Current challenges regarding establishing the SaaS include cooling and power capacity requirements of the host data center and play a significant role in the funding model of the eResearch Office. Further, offering SaaS involves understanding cluster management software for efficient sharing of computational resources, minimizing wasted CPU cycles and ensuring groups have access to dedicated resources. Therefore, managing the clusters is a non-trivial exercise with a non-standard array of software tools available. Hence, keeping abreast of best practice in supporting research is crucial to maintaining reliability and resilience.
The eResearch Office is mandated to extend Big Data and HPC service to all faculties. The strategy was built around the data life cycle. Thereafter, to maintain efficiencies and prevent duplicating services, a federated approach was taken, where these services were not absorbed under the eResearch Office. In this way, the service units have their independence to look after their current users while contributing towards eResearch. In order to manage this federation, Wits constituted an eResearch Operations Committee (eROC) to manage resources and training. This paper concludes with the functions of eROC and discusses lessons learnt and proposes the next steps the eResearch Office will take.
Presenters
Taariq Surtee is a Wits Graduate, with majors in Mathematics and Computer Science. He has an Honours degree in Applied Mathematics and an MBA. His career started in data mining and applying machine learning at a major financial company. This followed with working on large data in the government sector, after which he joined Wits University, where he has worked in various roles, including Business Intelligence and IT management. His current position is Head of Wits eResearch Unit. He has extensive knowledge in working with data, learning algorithms, IT and governance.
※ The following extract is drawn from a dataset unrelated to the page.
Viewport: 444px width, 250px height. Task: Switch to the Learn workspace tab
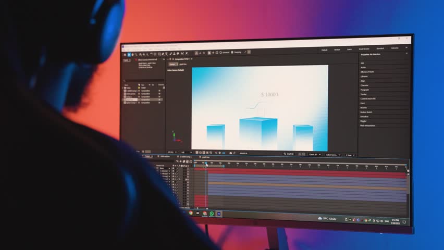point(349,49)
Jonathan Padavatan is the Senior Research Computing Specialist at the eResearch office, Wits University. He is also a Wits graduate, with an Honours degree in Physics. He previously worked as a software engineer at iThemba Labs for Accelerator-based Sciences, and in science communication and outreach at the Wits Planetarium. His research interests include fault tolerance and monitoring, and file management systems in cluster computing.